L'une de vos questions, madame la présidente, portait sur la zone euro. Nous y avons beaucoup travaillé et avons d'ores et déjà réalisé un progrès considérable : nos rapporteurs vont tâcher de rédiger un rapport de moins de trois pages. En effet, les rapports de l'Union européenne comptent en général vingt-cinq pages et, comme il n'y a pas de majorité, c'est un peu l'arbre de Noël : tout le monde entend participer au vote et, à la fin, le rapport ne ressemble plus à rien.
Nous allons donc essayer de rédiger un rapport de deux voire trois pages au maximum, ce qui est une révolution.
J'en viens plus précisément à la zone euro. Le mécanisme européen de stabilité financière pourrait très bien faire office de fonds monétaire européen, à condition que soit mis en place un contrôle parlementaire. En outre, si l'on veut qu'existe un budget de la zone euro, il faut une direction du trésor. Dans le même temps, je note que le service européen d'action extérieure comprend 3 000 collaborateurs alors qu'il n'y a pas de politique extérieure !

^^^^^^^^^^^^^^^^

* **Vos tâches**:
(a) Dans le passage sur la zone euro, combien de collaborateurs compte le service européen d'action extérieure ?
(b) Prolongez le passage sur la zone euro à partir de sa dernière phrase.
Les lignes n'ont aucun lien avec le passage sur la zone euro.

* **Extrait source**:
^^^^^^^^^^^^^^^^

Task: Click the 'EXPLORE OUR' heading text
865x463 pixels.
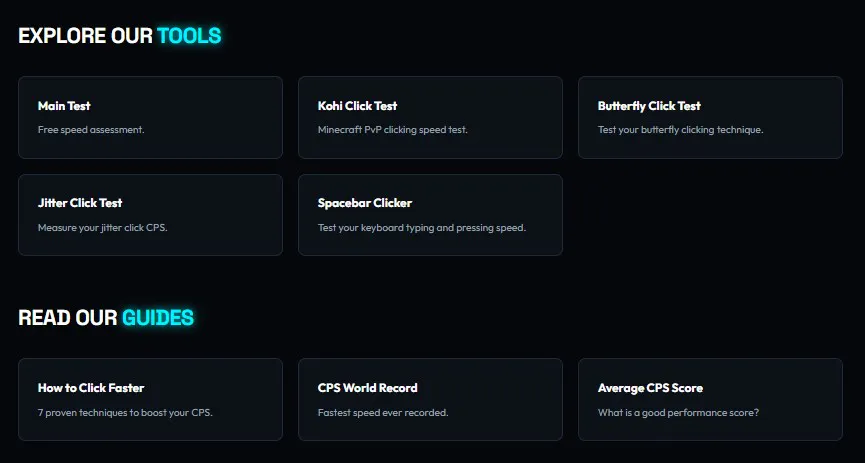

^^^^^^^^^^^^^^^^

* **Réponses aux tâches**:
(a) Il compte 3 000 collaborateurs.

(b)
La zone euro est en général présidée par le représentant d'un pays dont la notation financière est de première qualité – AAA ; ce fut d'abord un Luxembourgeois, c'est aujourd'hui un Néerlandais. Néanmoins, le secrétariat est assuré par le directeur de cabinet du ministre des finances du pays qui préside le groupe euro. Or, je le répète, je pense qu'il faut une direction du trésor pour, notamment, coordonner les émissions d'emprunts. De surcroît, il faudra créer un parlement de la zone euro. À défaut et en attendant, il sera toujours possible de créer une commission de surveillance, au sein de laquelle siégeraient plusieurs parlementaires européens des pays membres de la zone euro, ainsi que des délégations des commissions des finances ou des budgets, des chambres nationales de la zone euro. Le but n'est seulement de se voir, comme on le fait à Bruxelles actuellement et où, finalement, il ne se passe rien et où, donc, chacun perd un peu son temps, mais de travailler en fonction de critères très stricts. De même, le semestre européen lui non plus ne sert à rien : on remet au Parlement européen un rapport qui ne fait de mal à personne et il ne se passe donc rien.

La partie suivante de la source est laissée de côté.